RL environment creation is becoming continuous QA
There has been a lot of discussion about automating RL environment creation. Most of it focuses on task generation: can an agent write the instructions, verifier, and reference solution?
That is only the first step. A generated environment is not useful until it has survived contact with frontier agents. A pass is not automatically evidence that the task is good; it may reveal a shortcut, ambiguity, or weak verifier. A failure is not automatically evidence that the task is hard; it may reveal missing instructions, brittle tests, or an impossible setup.
The core loop is:
Generate a task, run agents against it, read the traces, revise the environment, and rerun until the failures mean what you think they mean.

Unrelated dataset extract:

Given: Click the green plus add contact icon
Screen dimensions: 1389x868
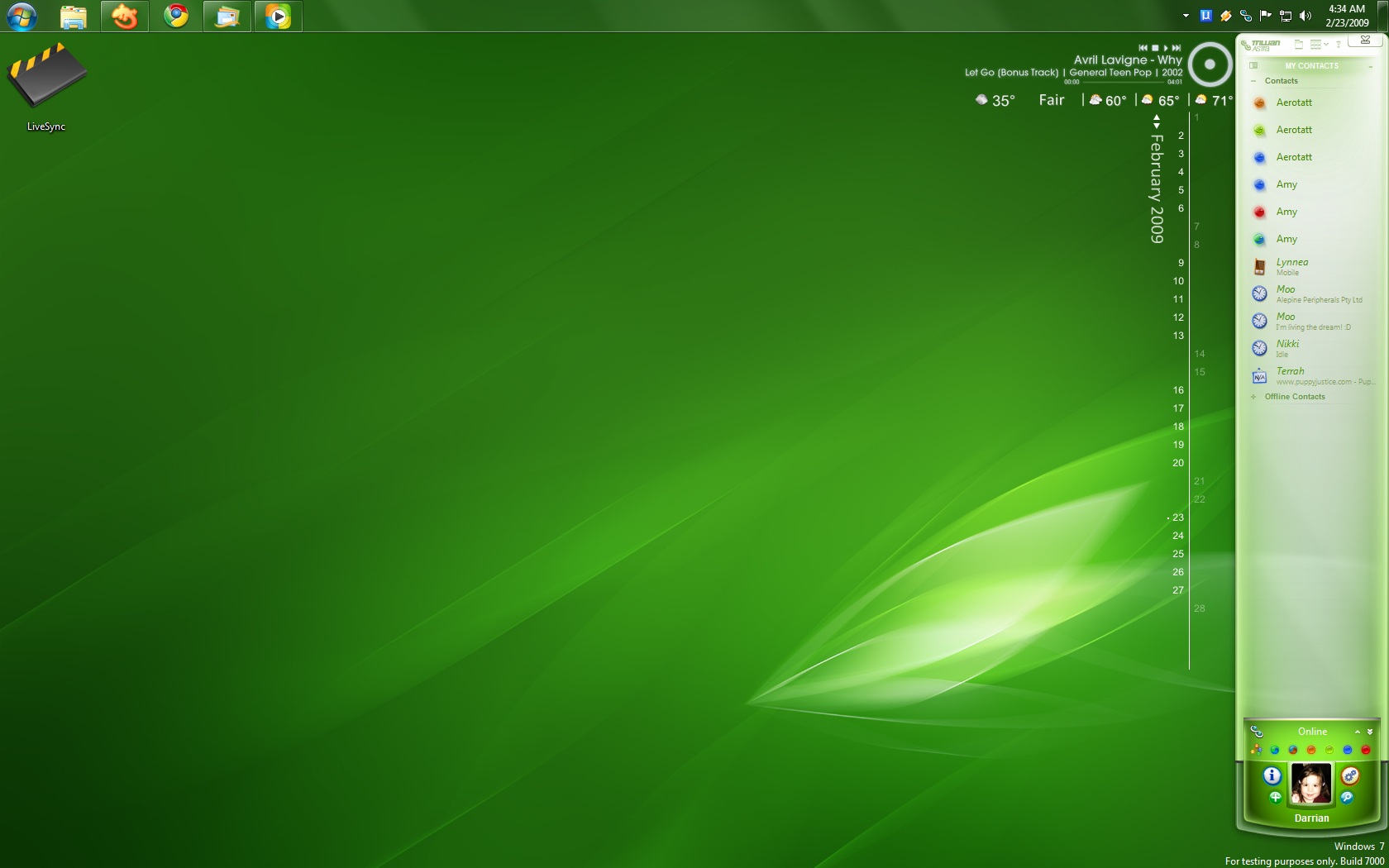Looking at the screenshot, I should (x=1275, y=798).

The important shift is not just that agents will write environments. It is that agents will operate more of this validation loop: run trials, inspect traces, find shortcuts, propose edits, rerun, and repeat. Human experts still choose what matters, but the tedious middle becomes automated.
That is the direction I have been pushing with my project Oddish: run trials, keep traces, schedule follow-up work, and make environment revision tractable.
Environment Creation Loop
This makes model behavior part of environment creation. You are no longer just asking whether a generated task exists, or whether an agent can solve it once. You are asking what many trajectories reveal about the task's incentives, ambiguity, and test coverage.
That changes what "good" means:
- If every frontier agent fails, the task may be hard, underspecified, flaky, or impossible.
- If every frontier agent passes, the task is probably saturated.
- The useful region is in between: some strong attempts solve it, many miss it, and the failures reflect capability.
For hard coding environments, a 10-30% pass@1 from frontier agents is ideal. The useful artifact is the trace that shows whether a failure came from capability, ambiguity, brittleness, or an accidental shortcut. Oddish gives the loop a substrate for keeping those traces and rerunning the right follow-up trials.
Automating QA
Once trials are represented as traces with verdicts, environment revision becomes schedulable work:
- A suspicious pass triggers a rerun with a modified harness.
- Brittle failures trigger a job that proposes instruction edits.
- An easy-looking task goes to an adversarial agent whose only job is to find shortcuts.
The C compiler task is the canonical example. Ask an agent to build a C compiler in Rust, and the first round of trials show a model "solving" it by wrapping gcc, hardcoding outputs, or exploiting a weak test harness. That is not just a bad score to record; it is a concrete revision request. Add tests that compile unseen programs, run it under strace, constrain network egress, and rerun the same model sweep to see whether the shortcut is gone.
These probes mean different things, but they share the same interface: assign work to a model and sandbox, produce a verdict, and feed the verdict into the next revision.
Pass@k scores are only one component. Automated environment creation needs the next step too: explain why the score happened and decide what should change before the next run.
Scheduling Thousands of Agent Trials
The loop only matters if it can run often. Once agents handle trials, trace analysis, and revision, scheduling becomes part of environment creation.
A single task may need 10-30 trials across 3 agents before you trust its difficulty. A batch of task drafts can turn into thousands of long-running jobs, followed by more jobs that summarize traces, classify failures, probe suspicious passes, and propose revisions.
At that scale, a single global queue is too blunt. The useful primitive is simpler: one queue per model, because capacity and failure modes are model-specific:
- Opus might be slow and scarce.
- Sonnet might be faster and plentiful.
- Gemini might be backed off while OpenAI is healthy.
Oddish handles this with per-model queues. Each model queue has its own concurrency limit, retry policy, and backoff state. If Gemini is waiting on a rate limit, Gemini jobs stay parked while Claude and OpenAI jobs keep moving.
That makes the queue more than a buffer. It becomes the control plane for a heterogeneous evaluation workload:
- Opus running 4 jobs and GPT running 32 should not be averaged into a fake global limit.
- Rate-limited jobs should wait until their retry time, not occupy sleeping workers.
- Healthy model queues should keep running even when another queue is blocked.
Users or agents can submit a sweep once. Oddish breaks the sweep into model-specific trials, puts each trial into the right model queue, and lets workers claim from queues that have capacity.
The result is automated environment creation that is interactive enough to use: submit drafts, run agents, analyze logs, synthesize verdicts, and retry transient failures without manually tracking which provider is unhappy.
Takeaways
Automating RL environment creation means turning task development into continuous QA.
Human experts still seed the task and decide what matters, but the expensive middle can increasingly be delegated: run trials, read traces, detect broken incentives, propose edits, and rerun. Frontier models are now good enough to invalidate shallow task review. If an environment has an ambiguity, leaked shortcut, brittle assertion, or accidental exploit path, agents will find it.
Oddish is my attempt to build the tooling this loop needs: reliable trials, trace capture, provider-aware scheduling, and enough structure for agents to keep improving environments before human review. The full code is open-source here under the Apache 2.0 License.